### Work instructions
Return, from the listing below, every line that includes "agent".

════════════════

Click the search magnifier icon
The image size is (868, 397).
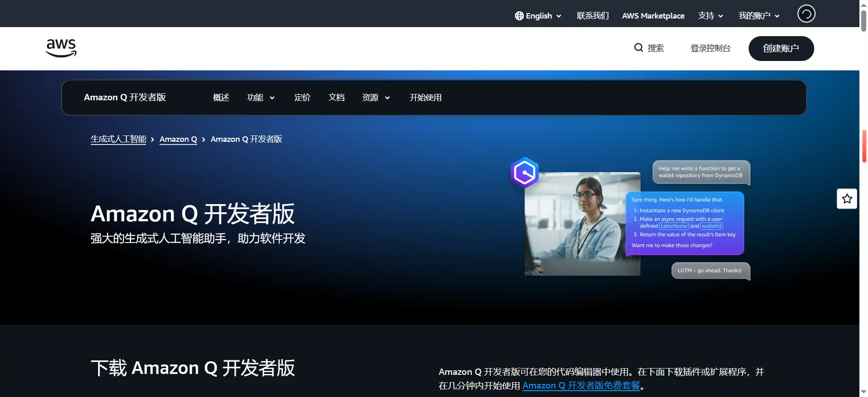click(x=638, y=48)
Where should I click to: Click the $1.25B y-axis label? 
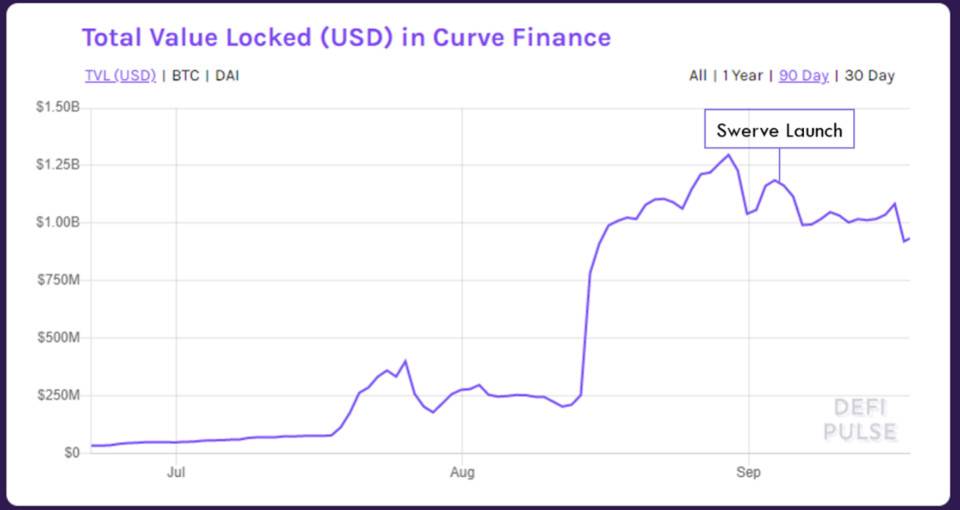(59, 165)
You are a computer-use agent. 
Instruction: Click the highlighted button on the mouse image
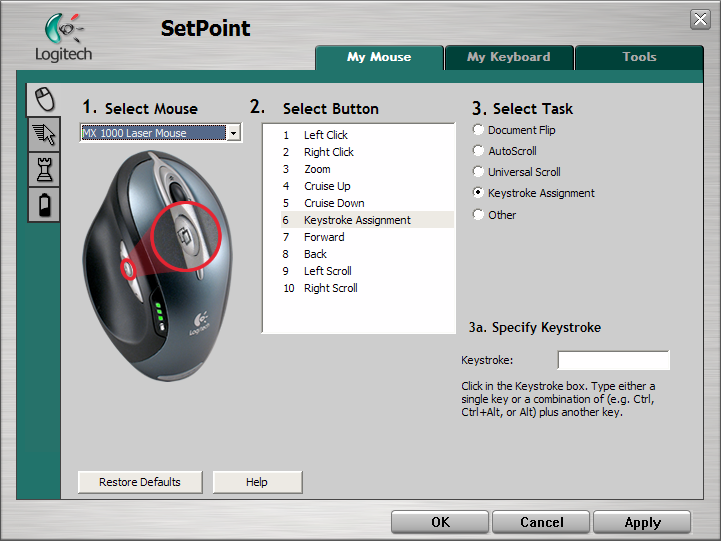pos(184,235)
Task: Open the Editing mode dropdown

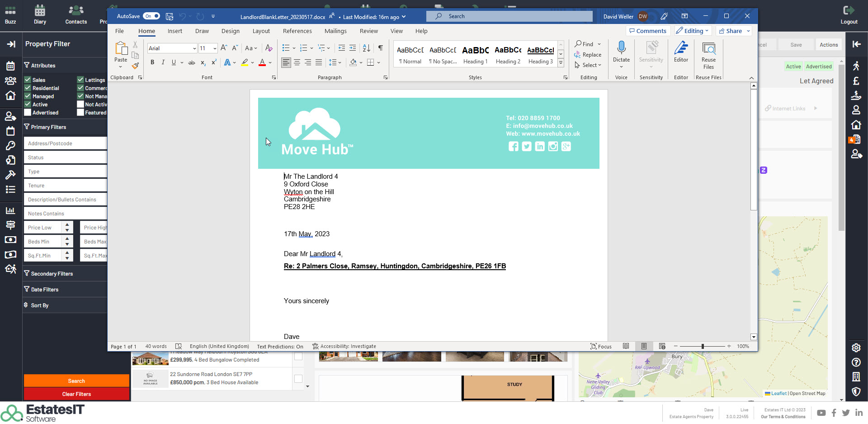Action: pos(693,31)
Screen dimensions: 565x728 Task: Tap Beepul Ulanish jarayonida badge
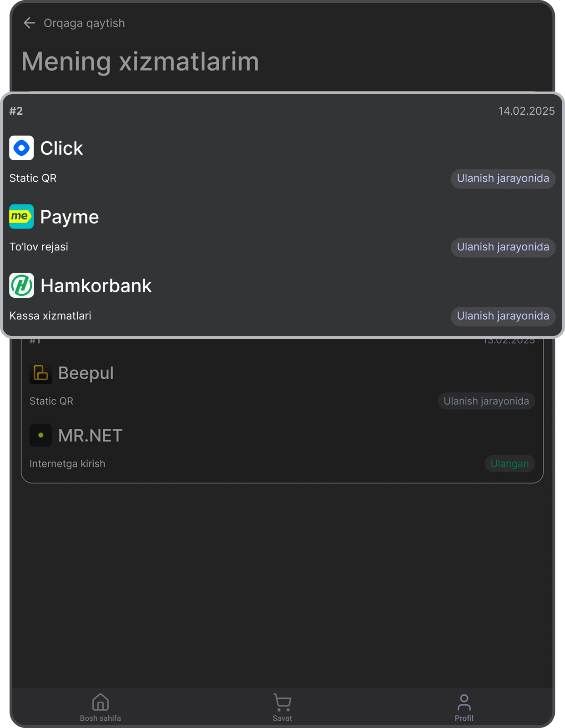pos(486,401)
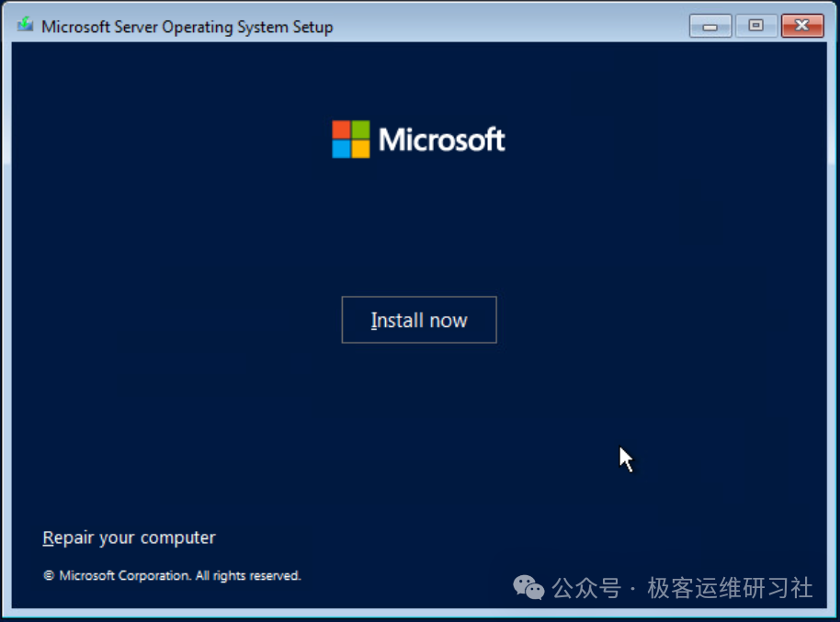Minimize the Server Operating System Setup window
The width and height of the screenshot is (840, 622).
(709, 26)
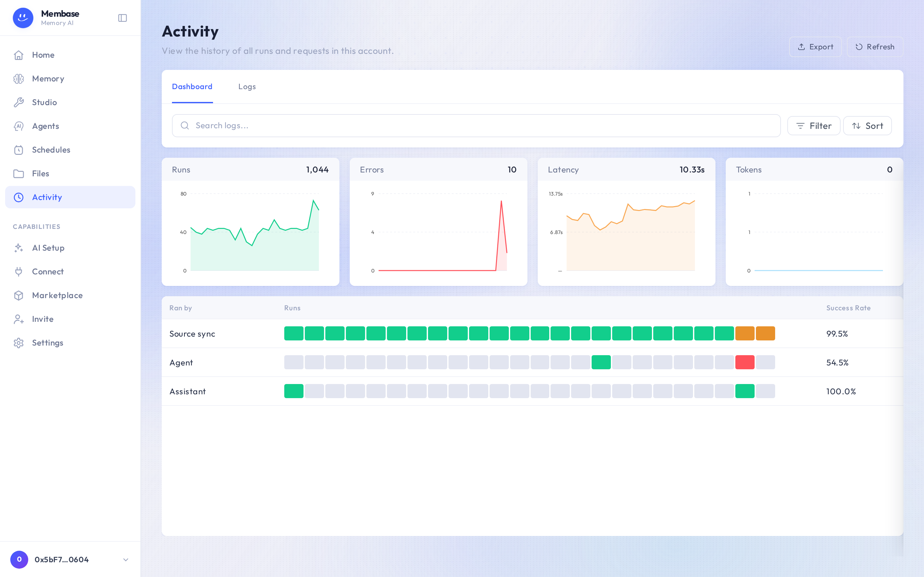Focus the Search logs field
The width and height of the screenshot is (924, 577).
pos(476,126)
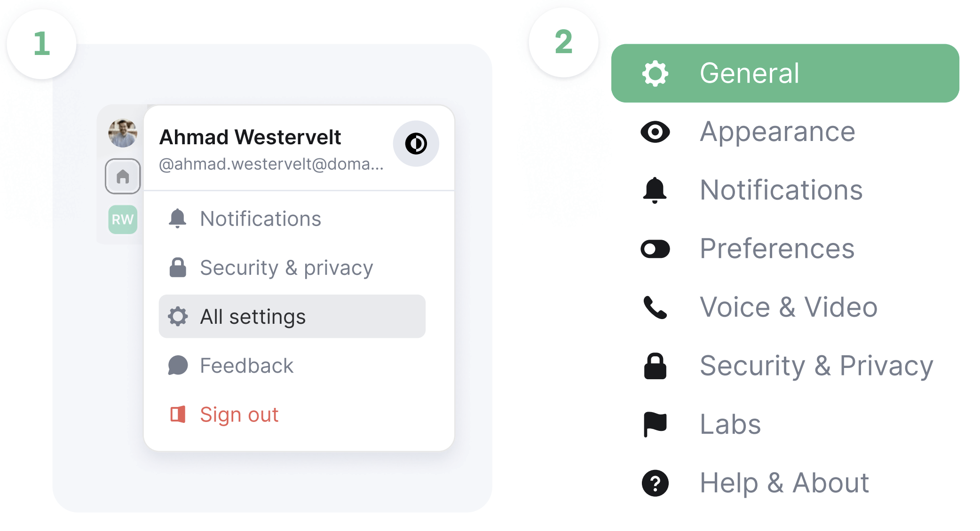980x531 pixels.
Task: Click the Preferences toggle-shaped icon
Action: [655, 249]
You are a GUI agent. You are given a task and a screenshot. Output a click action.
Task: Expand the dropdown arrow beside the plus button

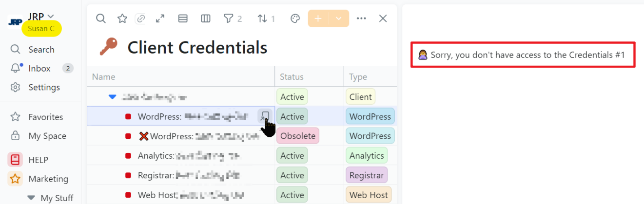pyautogui.click(x=338, y=19)
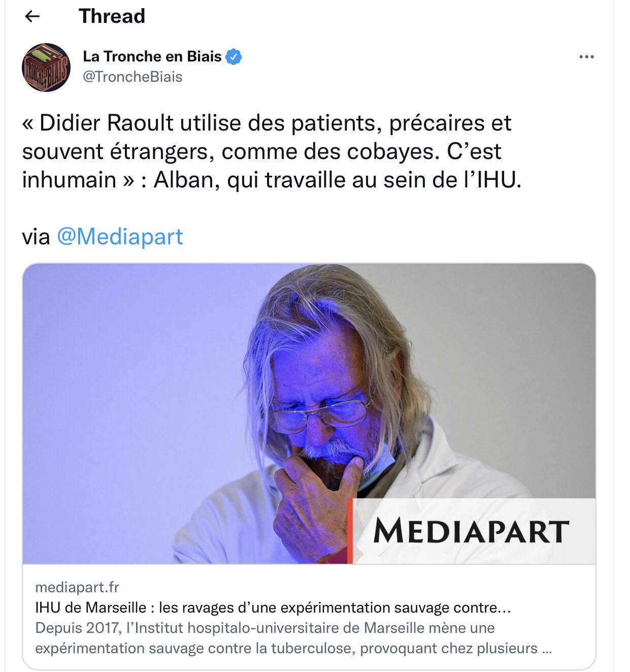Click the first tweet line about Didier Raoult
The image size is (630, 672).
coord(267,123)
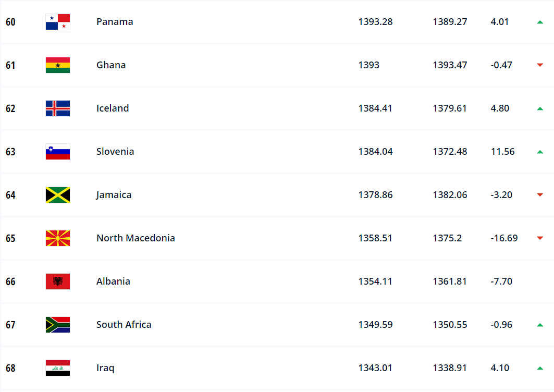Click the Panama flag icon
The image size is (554, 392).
coord(58,22)
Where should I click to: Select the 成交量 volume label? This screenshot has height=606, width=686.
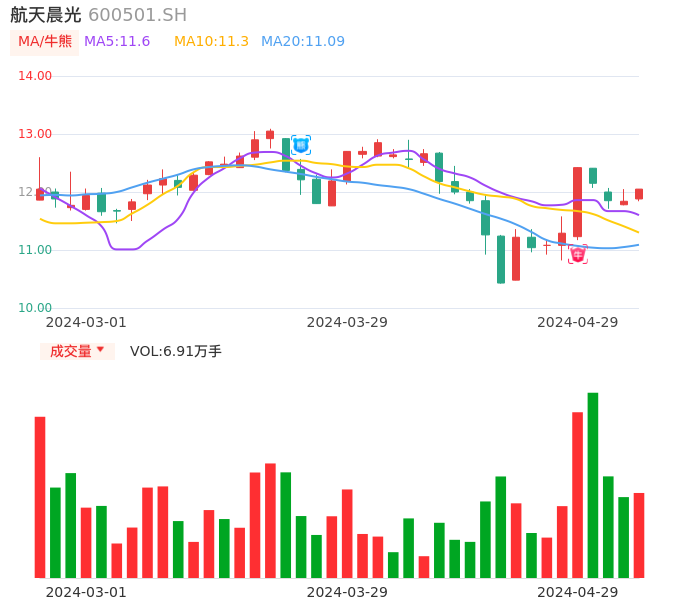(70, 351)
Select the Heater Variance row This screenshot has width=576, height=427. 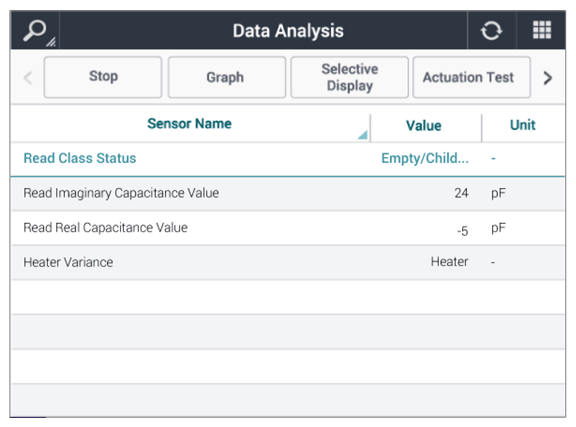pos(288,262)
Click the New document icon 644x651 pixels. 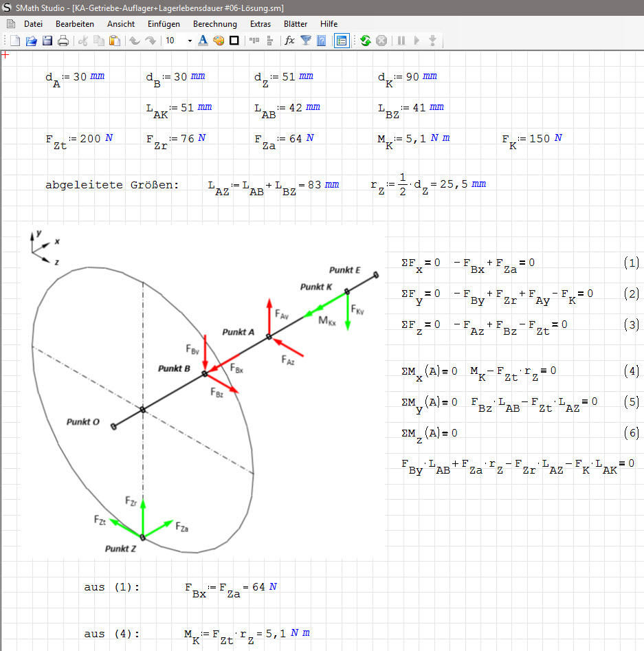pos(15,41)
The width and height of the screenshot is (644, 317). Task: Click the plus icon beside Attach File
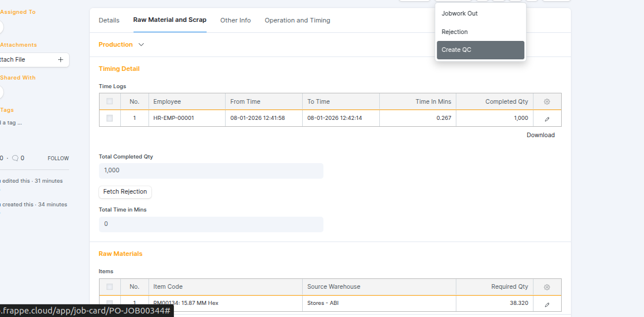60,59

════════════════

### Task response
You are a computer-use agent. 
You are a GUI agent. You are given a task and a screenshot. Output a click action.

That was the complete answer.